Most people don’t pay enough attention to emotions: they often ignore their own and dismiss those of others. For maximum success in the world, your child should do neither one. The parent-child relationship gives you enormous leverage as a teacher and role model. Communication skills are key. How can you, the parent, lay a solid foundation in this area?
Start with a personal inventory. Do you honor your own feelings? Ideally, you are exquisitely self-aware, processing news bulletins from your body day in and day out. You notice when your foot itches, when you feel a twinge of hunger, and when you are bothered by an unpaid bill, the theft of your driver’s license, your heated conversation with your sister on Monday, or your spouse’s failure to come home on time last night. In each case, you register the feeling, identify ways of allaying it, and follow through until you get results.

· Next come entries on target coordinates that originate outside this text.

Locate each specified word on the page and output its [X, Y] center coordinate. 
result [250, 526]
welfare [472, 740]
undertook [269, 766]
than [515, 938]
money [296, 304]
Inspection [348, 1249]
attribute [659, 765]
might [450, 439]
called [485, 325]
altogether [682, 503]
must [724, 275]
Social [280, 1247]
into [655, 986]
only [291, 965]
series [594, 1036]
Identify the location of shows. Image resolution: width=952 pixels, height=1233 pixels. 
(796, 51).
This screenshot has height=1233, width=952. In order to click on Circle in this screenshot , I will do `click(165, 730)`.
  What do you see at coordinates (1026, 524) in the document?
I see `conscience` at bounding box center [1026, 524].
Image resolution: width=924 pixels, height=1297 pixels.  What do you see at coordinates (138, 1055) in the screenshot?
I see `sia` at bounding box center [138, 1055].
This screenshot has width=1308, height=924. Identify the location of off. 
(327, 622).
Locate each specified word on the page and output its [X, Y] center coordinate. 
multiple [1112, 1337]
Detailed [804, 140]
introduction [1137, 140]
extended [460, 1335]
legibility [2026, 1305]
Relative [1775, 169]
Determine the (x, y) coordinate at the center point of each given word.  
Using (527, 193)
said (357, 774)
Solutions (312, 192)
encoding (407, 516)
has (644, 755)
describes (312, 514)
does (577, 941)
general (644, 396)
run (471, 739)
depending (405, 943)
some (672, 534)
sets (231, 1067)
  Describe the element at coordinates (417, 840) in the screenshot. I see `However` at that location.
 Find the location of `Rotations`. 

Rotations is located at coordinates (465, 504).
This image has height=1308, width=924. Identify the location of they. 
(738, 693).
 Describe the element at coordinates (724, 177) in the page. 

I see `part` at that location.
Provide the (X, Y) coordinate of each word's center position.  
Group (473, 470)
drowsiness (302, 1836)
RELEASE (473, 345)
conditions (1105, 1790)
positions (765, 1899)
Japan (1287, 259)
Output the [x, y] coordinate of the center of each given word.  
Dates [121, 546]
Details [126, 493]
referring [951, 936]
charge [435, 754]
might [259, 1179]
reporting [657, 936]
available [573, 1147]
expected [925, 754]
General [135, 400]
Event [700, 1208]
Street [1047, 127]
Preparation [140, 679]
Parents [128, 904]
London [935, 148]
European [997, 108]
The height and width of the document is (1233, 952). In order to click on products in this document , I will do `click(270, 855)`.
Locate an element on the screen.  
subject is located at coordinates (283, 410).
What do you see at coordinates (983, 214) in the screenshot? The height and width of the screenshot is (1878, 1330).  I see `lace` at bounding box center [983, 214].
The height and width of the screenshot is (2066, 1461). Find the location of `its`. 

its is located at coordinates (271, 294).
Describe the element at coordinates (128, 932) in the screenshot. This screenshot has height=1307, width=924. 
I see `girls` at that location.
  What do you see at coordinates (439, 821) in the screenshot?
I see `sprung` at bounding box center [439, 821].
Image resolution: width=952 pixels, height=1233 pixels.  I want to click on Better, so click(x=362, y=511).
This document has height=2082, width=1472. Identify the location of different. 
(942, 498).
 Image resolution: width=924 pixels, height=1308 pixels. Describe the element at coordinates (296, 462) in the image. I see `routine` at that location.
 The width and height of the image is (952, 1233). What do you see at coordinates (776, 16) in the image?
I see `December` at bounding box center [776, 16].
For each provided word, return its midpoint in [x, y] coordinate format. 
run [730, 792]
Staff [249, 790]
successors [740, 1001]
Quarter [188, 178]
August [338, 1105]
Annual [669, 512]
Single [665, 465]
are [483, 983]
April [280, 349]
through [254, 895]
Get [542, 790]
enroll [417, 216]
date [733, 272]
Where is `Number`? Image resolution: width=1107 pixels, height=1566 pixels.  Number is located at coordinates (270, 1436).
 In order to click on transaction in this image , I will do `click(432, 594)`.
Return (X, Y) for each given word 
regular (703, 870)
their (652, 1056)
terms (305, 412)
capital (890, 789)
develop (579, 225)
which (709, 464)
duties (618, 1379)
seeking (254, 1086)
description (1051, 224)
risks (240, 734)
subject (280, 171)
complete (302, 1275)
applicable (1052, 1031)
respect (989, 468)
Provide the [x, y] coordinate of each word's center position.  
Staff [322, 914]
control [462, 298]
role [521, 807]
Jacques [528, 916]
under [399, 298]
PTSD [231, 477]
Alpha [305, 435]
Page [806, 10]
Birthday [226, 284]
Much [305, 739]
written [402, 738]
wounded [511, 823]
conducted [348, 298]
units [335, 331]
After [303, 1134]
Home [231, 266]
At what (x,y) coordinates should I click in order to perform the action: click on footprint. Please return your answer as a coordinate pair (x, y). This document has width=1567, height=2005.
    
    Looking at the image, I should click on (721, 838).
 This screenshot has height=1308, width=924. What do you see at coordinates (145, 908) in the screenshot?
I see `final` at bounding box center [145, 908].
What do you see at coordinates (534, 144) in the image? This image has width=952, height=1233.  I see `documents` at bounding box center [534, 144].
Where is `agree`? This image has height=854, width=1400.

You express anger appropriately to the individuals concerned. When you are distressed, too, you soothe yourself as you would a small child. After a disappointment or loss you might buy yourself a rose, get a massage, or go to the movies. When you have labored long and hard, you treat yourself to extra rest and recreation. You show yourself no less than a mother’s or a father’s kindness. (Once we grow up, we all have to parent ourselves.)
If these paragraphs describe you, congratulations! Your child is learning to honor her feelings and take care of them. If you swallow or stuff your feelings, resorting to junk food, alcohol, drugs, or compulsive behavior involving something else, try to pinpoint the cause, both for your own sake (to find healthier ways of soothing yourself) and for that of your child. You want to make your feelings at home in your body so that your child can do the same.
The easiest way to increase your child’s awareness of her feelings is to inquire about them. When you are debriefing her after a day at school, ask, “How did that make you feel?” Label feelings that you see on your child’s face when the two of you are together. “You look sad,” you might say. “Can you tell me about that?” Teaching your child about emotions is an important parenting skill.
When the two of you disagree about a directive you have issued, “You look angry, and we can talk about that, but I still need you to clean your room.” When she compares your label with her bodily sensations, she gains a frame of reference she can use every time she sees someone else’s emotions.
Help your child grasp the meaning of empathy. Look for ways to invite him to notice other people’s feelings. Ask him how he thinks a classmate reacted when the teacher blamed her for doing something she didn’t do. How did the shopkeeper respond when someone tried to steal candy? What is it like for people who are speaking when someone else interrupts them? How does it feel to be insulted or dismissed as unimportant or unworthy of attention?
Some children seem to grasp empathy instinctively. These are the youngsters who look out the car window and express concern for the old woman who slipped on the ice or for the stray dog that looks hungry. Other kids need more help. If your child seems to fall into this latter category, remind him of how he felt when something comparable happened to him. Explore the feeling in memory. Say, “Watching you, how would I have known what you were feeling? When you are feeling this way, how do you make yourself better?”
Ideally, your child tells you about his feelings. You treat them as important. You model good listening skills: you give your child your full attention without interrupting. You ask questions so that you understand better. You do not criticize him or tell him that he doesn’t feel as he says he does. (He is the expert on his feelings!) You ask what he plans to do next. You avoid giving directions unless he asks you for advice.
You tell him that as long as he does not insult, injure, or destroy anything or anybody, his feelings deserve acknowledgment from other people. You invite him to notice the relief in his body when he expresses himself. You teach him that people who tell him to “suck it up” or “pull yourself together” are people who become anxious at the sight of normal human emotions. Their anxiety is their problem and not his. You thank him for letting you know how he feels.
Feelings, natural and inevitable, unite us with all other humans. No matter where we live, what language we speak, or what we believe, everyone has the same basic feelings. When your child voices his, he opens himself to enjoying the understanding, appreciation, and support of others. He can also reach out to others in return. Whatever he may be feeling, he is not alone.
Our feelings are the parts of us that are most quintessentially ours. Over time, beauty fades, brains falter, and physical strength subsides. In contrast, our feelings arrive before birth and depart only at death. Because they convey the joy or pain of every moment, they color our lives. Without them we live in black and white. They are our best guides to the things that we need to savor life to the full.